Y en ese mundo reorganizado en base a los elementos más inmediatos, el pinar, como ecosistema, se convierte en el rey absoluto. No sólo está presente en el emplatado de varios de los pases del menú, no sólo aparece a través de la ralladura –enormemente aromática– de la piña verde para acabar, ya en la mesa, un plato. El piñón se usa fresco y tostado, en elaboraciones saladas y dulces. Hierbas como la perpetua, características de los pinares vallisoletanos, aparecen también como nota aromática.

A partir de esa gramática nueva en la que los elementos cobran significados diferentes a los habituales, Miguel Ángel consigue desarrollar un menú en el que los acentos ácidos y vegetales establecen un hilo conductor que aligera y actualiza.

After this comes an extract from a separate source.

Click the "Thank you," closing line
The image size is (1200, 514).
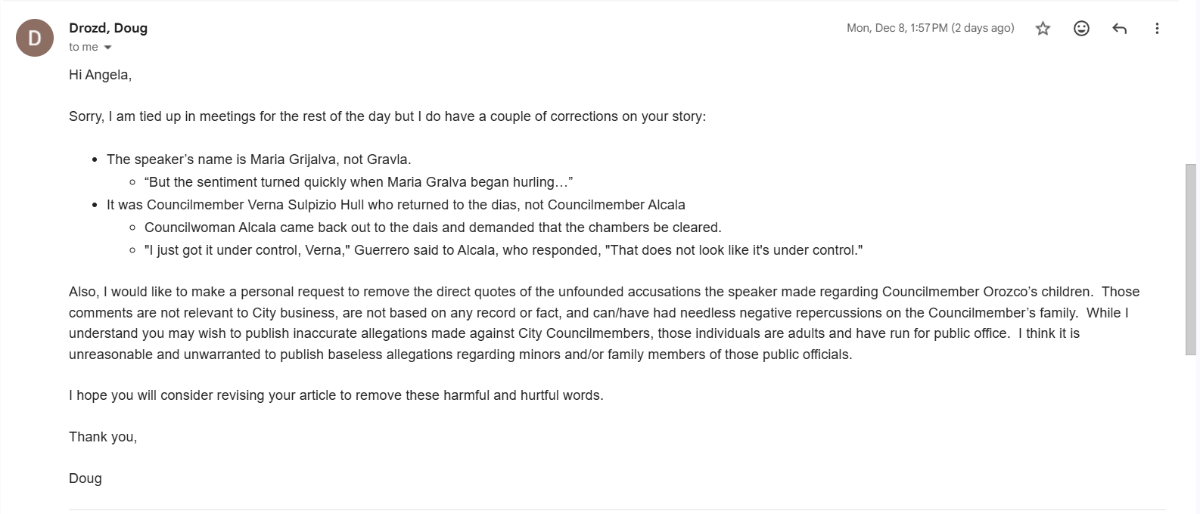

Desde los snacks que abren el menú –los grissini de harina de rebozuelos, la ciruela de paté de lechazo con remolacha, la seta impregnada en horchata de avellana o el licuado de hinojo y manzana con huevas de trucha y pamplinas– el guiño al mundo verde local será permanente.

Puede parecer un oxímoron hablar de una Castilla verde, sin embargo está ahí y aparece en el plato. Lo hace en las setas y verduras encurtidas con jugo acidulado de pimientos asados del primero de los principales; continúa presente en las empanadillas de remolacha rellenas de riñones de cordero, equilibradas, elegantes, de matices terrosos. Lo verde sigue dominando en uno de los grandes platos del recorrido, un juego alrededor de una sopa de cebolla en el que las cebollas presentadas en pétalos, crocantes aún pero cocinados, se envuelven en un toffee de cebolla, una espuma de achicoria y un caldo de cebolla tostada para dar forma a través de matices amargos, ligeramente dulces y torrefactos a un conjunto redondo.

Molleja de ternera, perfecta de punto. Aquí el pinar se impone a la casquería a través de la crema de piñón y una ralladura de piña verde. Faisán, hígado de pato. No podía faltar la caza en un recorrido por los sabores de la meseta.

Y de aquí al universo dulce en el que las frutas locales más humildes –los albérchigos– comparten protagonismo con frutos rojos, donde el pinar vuelve a adueñarse del ambiente, tanto en el plato de espuma de piñón tostado, helado de piña verde y perpetua como en los petit fours que acompañarán al café o en esa falsa miga de pan de piñón, etérea, que llega al final del recorrido.

La de Miguel Ángel de la Cruz es una cocina profunda y ligera al mismo tiempo, meditada y que huye de aspavientos; una cocina que reinventa un lenguaje –el de la cocina castellana– a partir de sus elementos fundamentales para proyectarlo con fuerza hacia el futuro. Eso no es algo que se encuentre con frecuencia.